Goal of the exercise: In the records below, recast the part that runs from the line containing "Select the E grade on rating slider" through the end of the records as a JSON list of strings, one string per line, skipping blank lines and leaving the pictures out.

A run of records

* * * * * * *

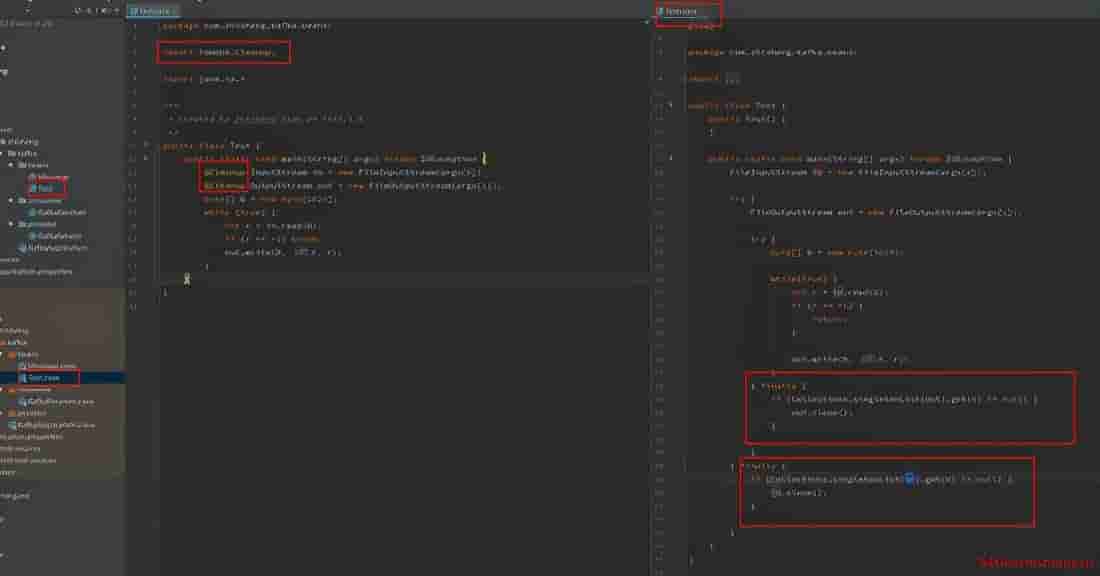
Task: Click the run gutter icon beside class Test
Action: tap(147, 145)
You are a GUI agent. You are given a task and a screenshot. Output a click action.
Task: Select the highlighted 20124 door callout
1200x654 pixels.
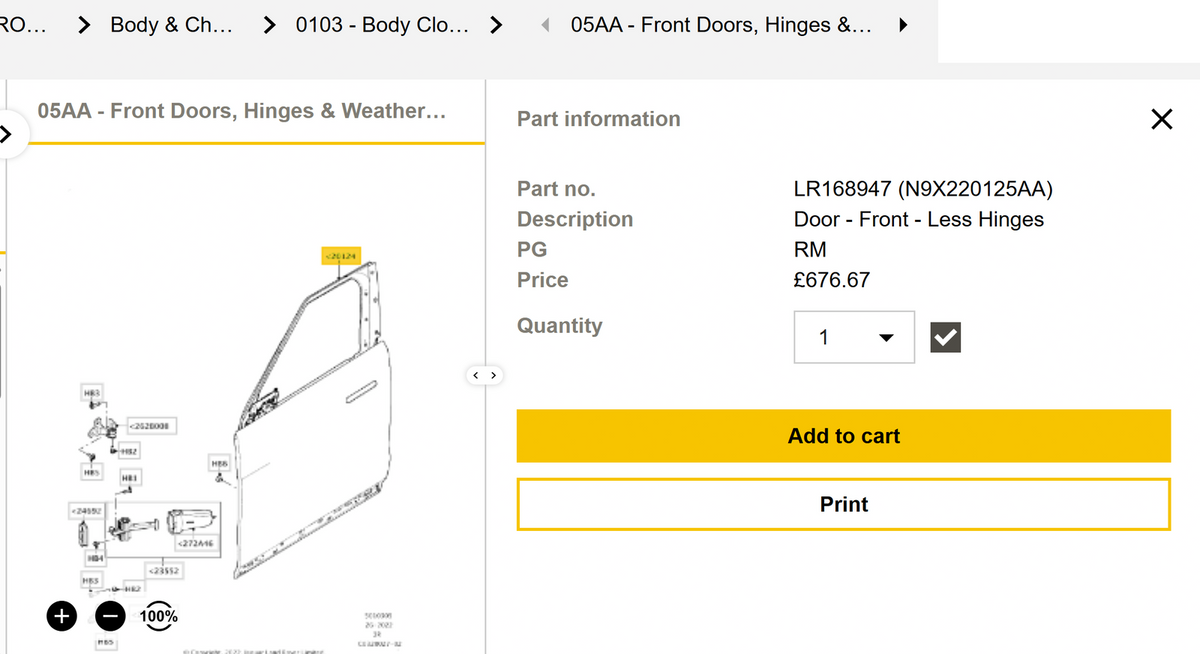(x=340, y=256)

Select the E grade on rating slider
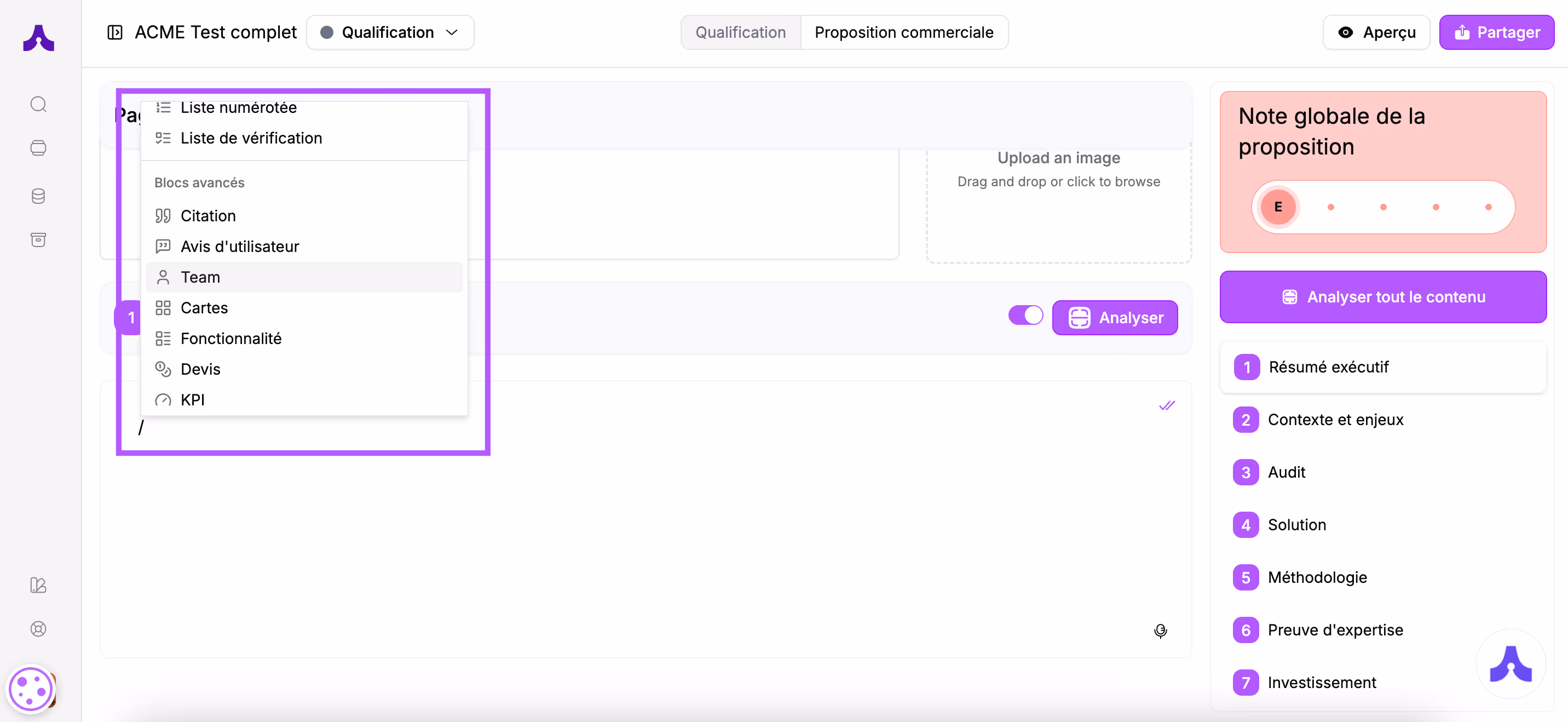click(x=1277, y=207)
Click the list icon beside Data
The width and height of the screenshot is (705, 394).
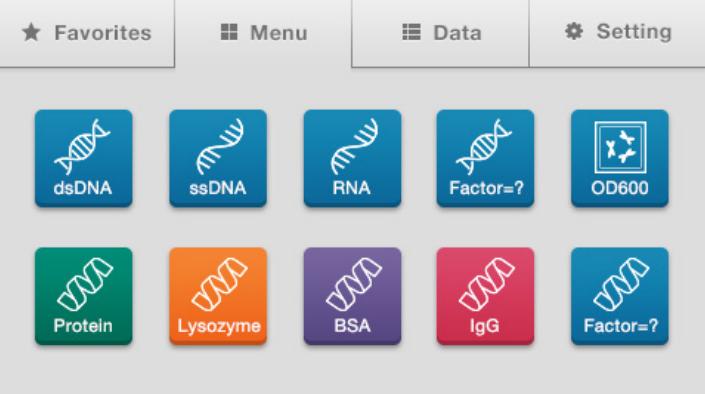coord(411,32)
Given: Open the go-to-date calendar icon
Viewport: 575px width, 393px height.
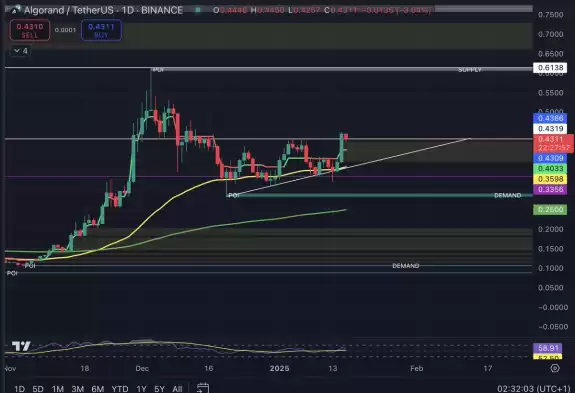Looking at the screenshot, I should pyautogui.click(x=203, y=388).
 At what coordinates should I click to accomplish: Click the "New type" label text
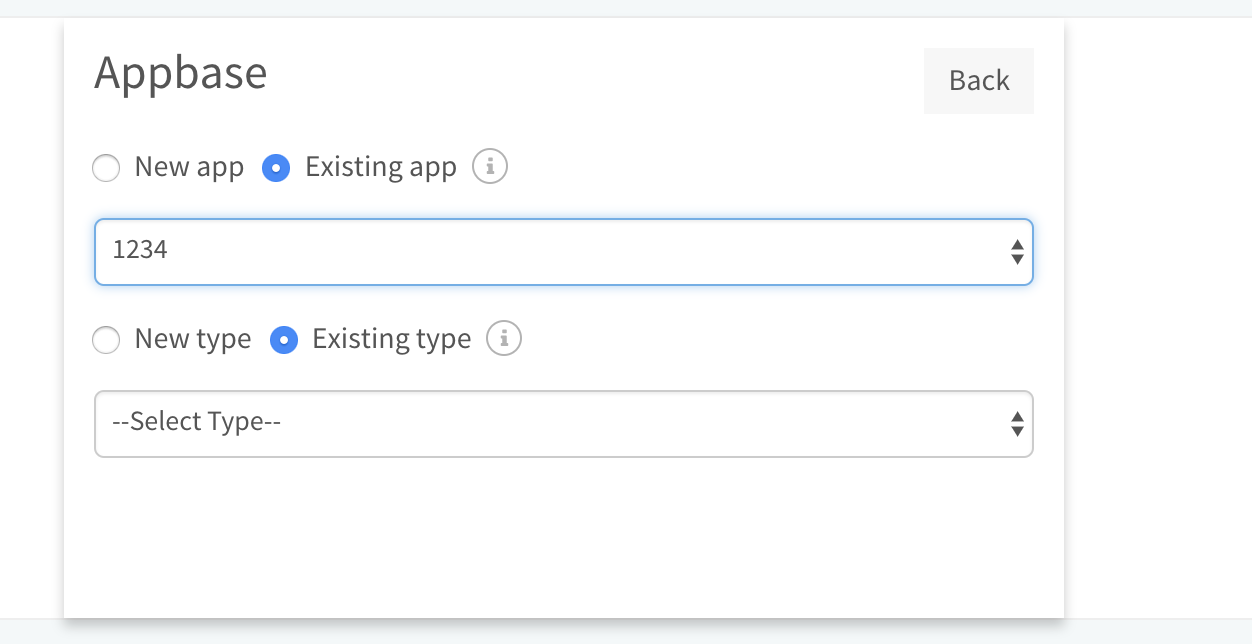tap(192, 339)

* * * * * * *

Full output:
[
  "Select the E grade on rating slider",
  "click(x=1277, y=207)",
  "Click the list icon beside Data",
  "The width and height of the screenshot is (705, 394).",
  "coord(411,32)",
  "Given: Open the go-to-date calendar icon",
  "Viewport: 575px width, 393px height.",
  "Looking at the screenshot, I should pyautogui.click(x=203, y=388).",
  " At what coordinates should I click to accomplish: Click the \"New type\" label text",
  "tap(192, 339)"
]